An effective two-dose regimen is a goal worthy of pursuing because many barriers prevent the fullest utilization of the HPV vaccine, wrote Dr. Kahn and Dr. Bernstein.
"These barriers include the high cost of vaccination and the many challenges associated with administration of a three-dose vaccine, especially given the lack of infrastructure for adolescent vaccination programs in many countries ... A two-dose series could lead to a substantial increase in the number of girls completing the vaccine series for the same cost, ensuring that greater numbers are protected."
The short-term equivalent immunogenicity demonstrated in the study indicates the potential for developing such a regimen and thus, reaching many more girls in their early adolescence – the time when they mount the most robust immune response. "However, and most important, antibody responses for HPV-18 at month 24 and HPV-6 at month 36 were significantly higher for girls who received three doses. This comparison of girls 9-13 years of age receiving two vs. three doses is important clinically, because girls in this age group are targeted for vaccination."
However, an amended regimen should also be tested in girls aged 13 and older, because, although younger girls are the primary vaccination target, many older girls are actually vaccinated.
"Depending on the results of these studies, clinical efficacy studies should be conducted to ensure that two doses of the ... vaccine are sufficient to prevent incident and persistent HPV infection, precancers (not only cervical but also anal, vaginal, and vulvar precancers), and anogenital warts, because the immunologic response that correlates with protection against HPV is unknown."
Males represent a big question mark in this entire equation, the authors noted.

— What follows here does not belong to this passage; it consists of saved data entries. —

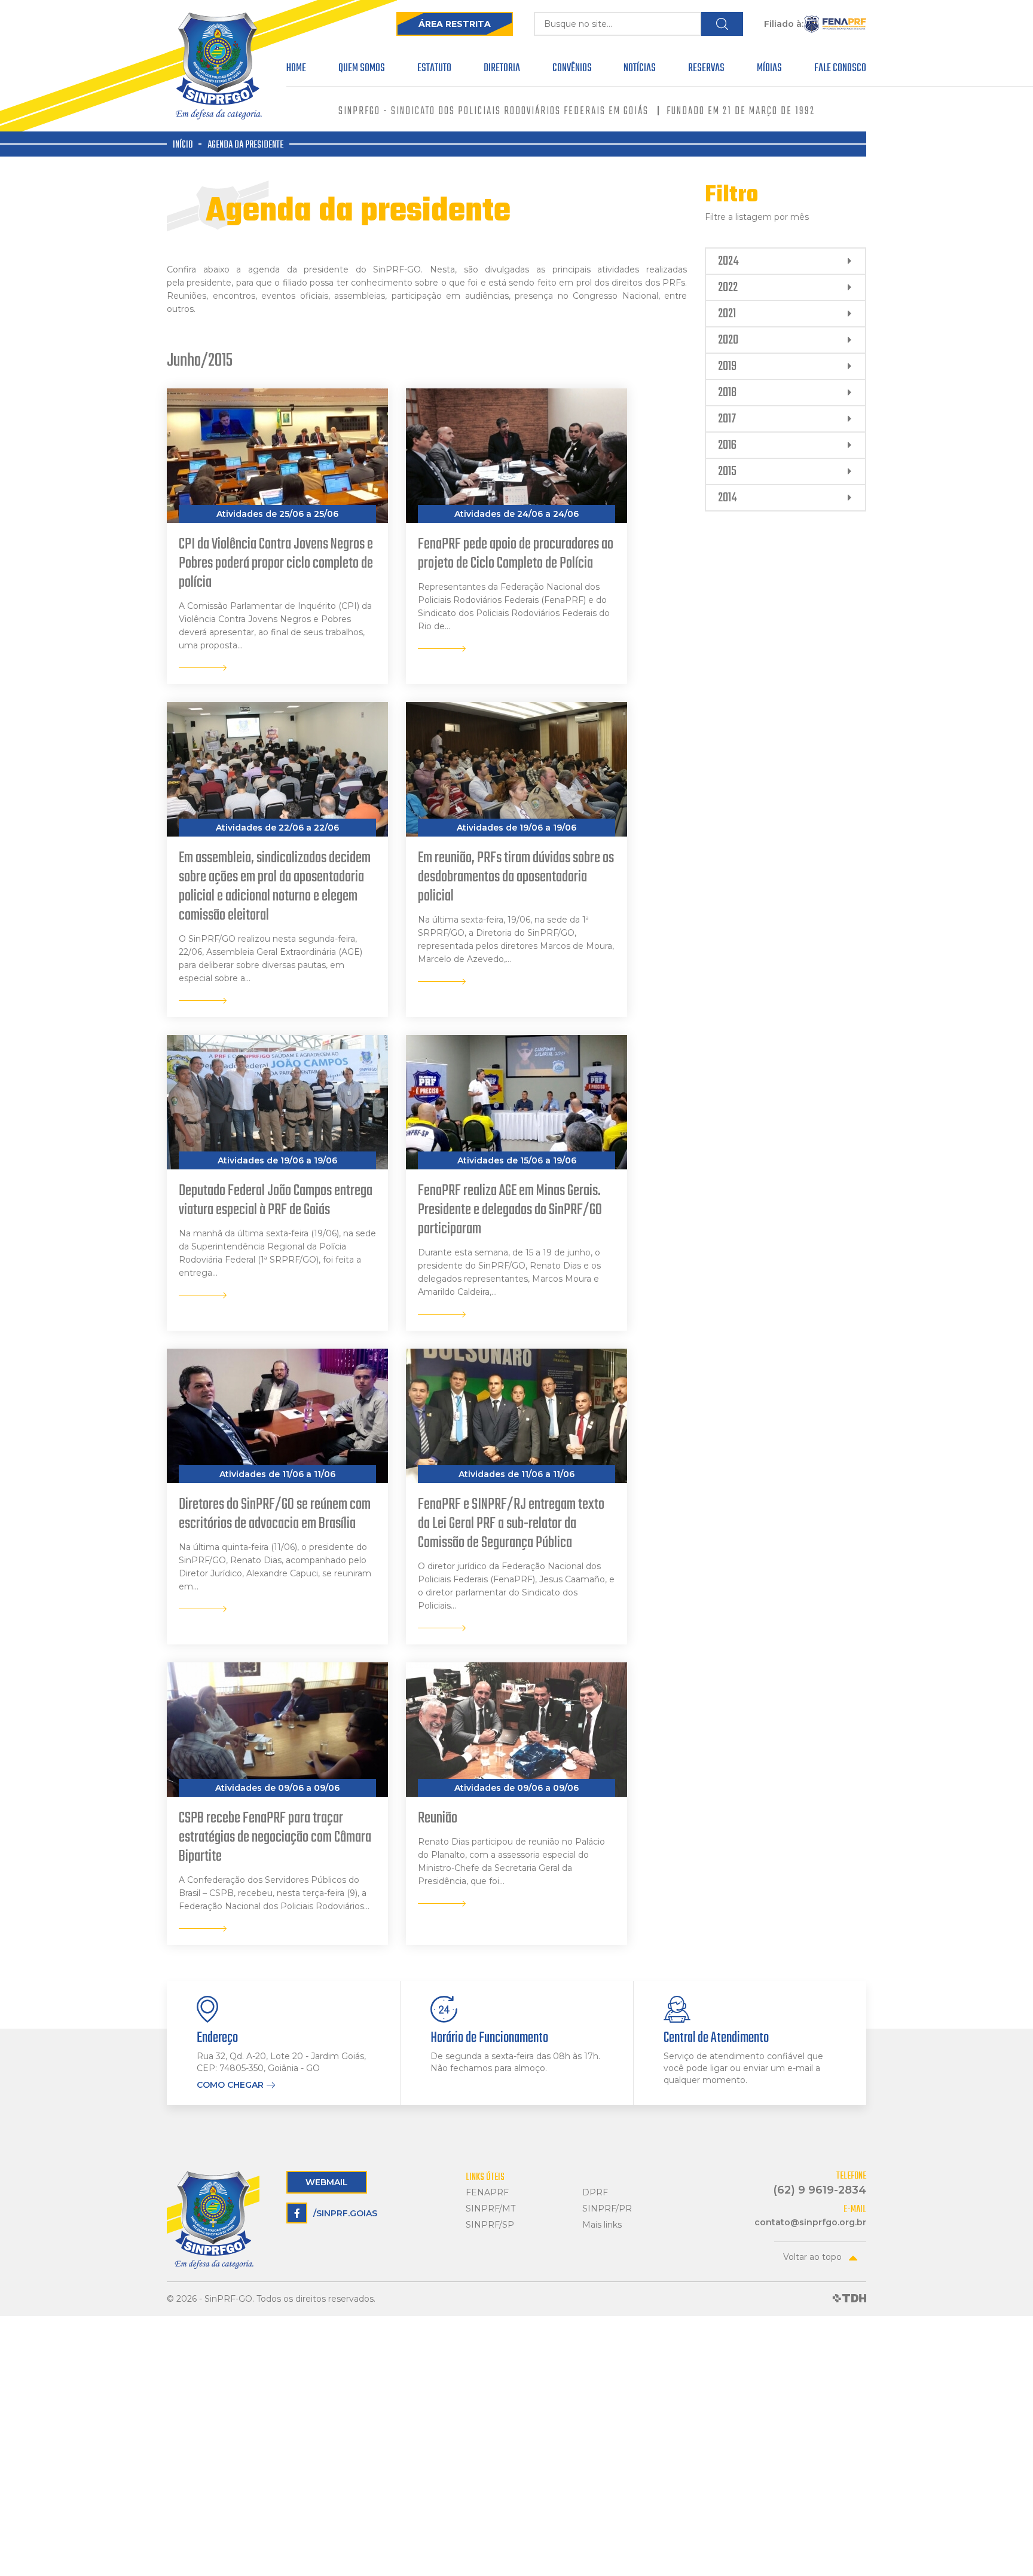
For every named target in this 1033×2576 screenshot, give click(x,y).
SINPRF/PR (607, 2209)
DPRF (595, 2193)
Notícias (640, 70)
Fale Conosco (840, 70)
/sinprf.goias (345, 2213)
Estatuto (434, 70)
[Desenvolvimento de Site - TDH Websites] (849, 2299)
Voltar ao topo (812, 2257)
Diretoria (502, 70)
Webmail (326, 2182)
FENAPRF (487, 2193)
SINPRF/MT (490, 2209)
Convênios (572, 70)
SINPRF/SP (490, 2225)
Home (296, 70)
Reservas (706, 70)
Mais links (602, 2225)
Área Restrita (454, 24)
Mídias (769, 70)
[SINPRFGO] (217, 66)
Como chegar (230, 2085)
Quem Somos (361, 70)
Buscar (722, 24)
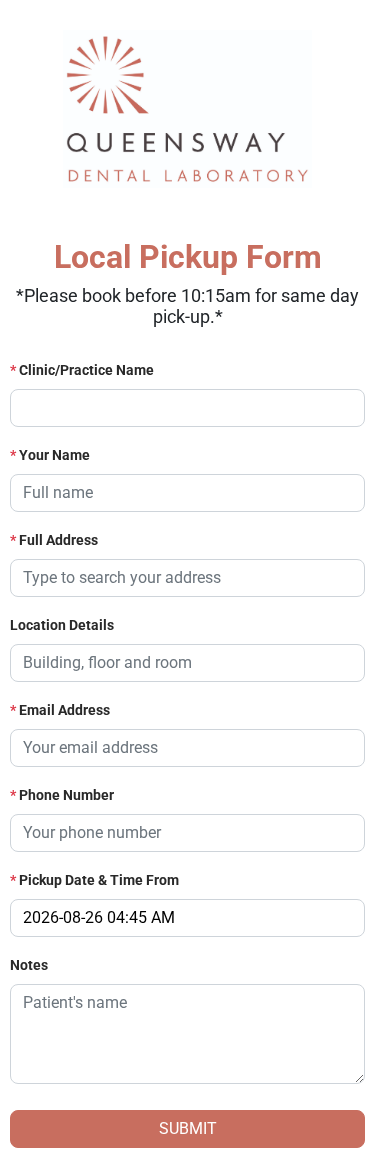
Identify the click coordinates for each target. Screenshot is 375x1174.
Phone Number (62, 795)
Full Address (54, 540)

"Studies of immunologic responses in men will also be important, because there is now a recommendation for men to receive the quadrivalent vaccine in the United States. If a two-dose series were immunogenic in men, cost-effectiveness estimates could become more favorable with respect to male vaccination, which in turn could alter vaccine recommendations for men. Also, if a two-dose schedule is recommended, consideration must be given to the possibility that a month 0 and 6 schedule may delay protection compared to a month 0, 1 to 2, and 6 schedule."

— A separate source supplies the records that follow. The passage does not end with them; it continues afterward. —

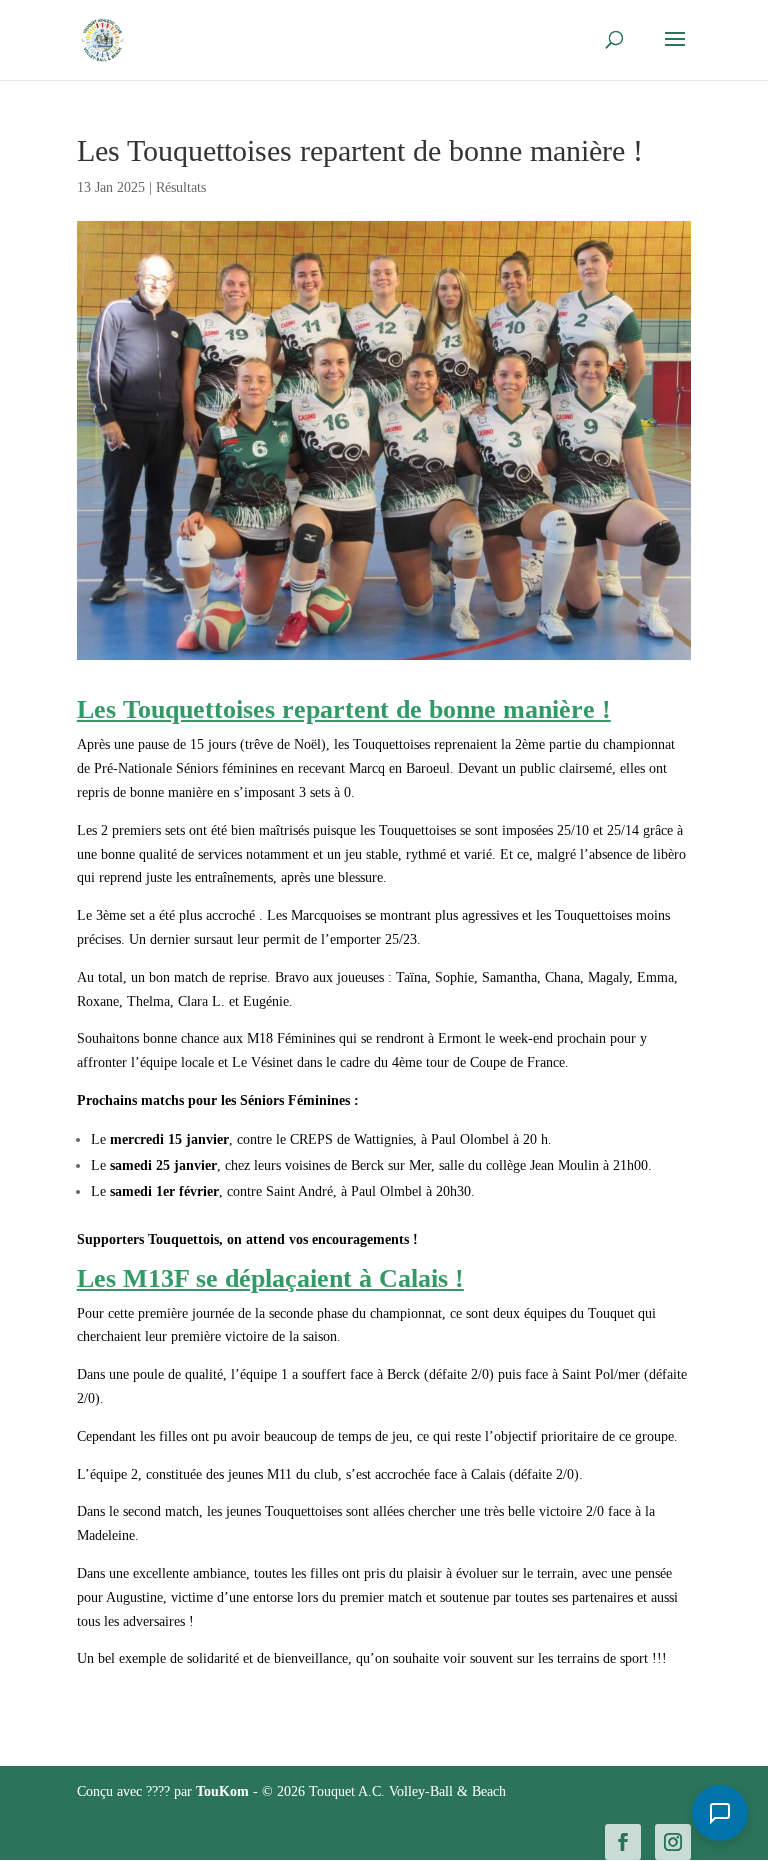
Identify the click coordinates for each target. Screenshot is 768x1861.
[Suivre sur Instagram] (673, 1842)
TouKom (224, 1791)
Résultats (181, 187)
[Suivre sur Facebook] (623, 1842)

If these future studies do confirm a durable immune response from a two-dose schedule, the global impact could be significant, Dr. Kahn and Dr. Bernstein concluded.
"The potential to further reduce morbidity and mortality due to HPV-related cancers would be especially significant in less developed regions of the world, where the cost of vaccination and implementation of adolescent vaccination programs present significant barriers, but where primary prevention strategies are most urgently needed."
Dr. Kahn is an adolescent medicine expert in the department of pediatrics at Cincinnati Children’s Hospital Medical Center, and Dr. Bernstein is an infectious diseases expert in the department of pediatrics at the medical center. Dr. Kahn is on a grant review committee administered by the Society for Adolescent Health and Medicine (funded by Merck), which is funding projects designed to improve adolescent vaccination rates, and is cochair on clinical trials of the HPV vaccine in HIV-infected women and men funded by the National Institutes of Health, with Merck providing the vaccines. Dr. Bernstein receives speaking fees and royalties from GlaxoSmithKline for sales of a rotavirus vaccine.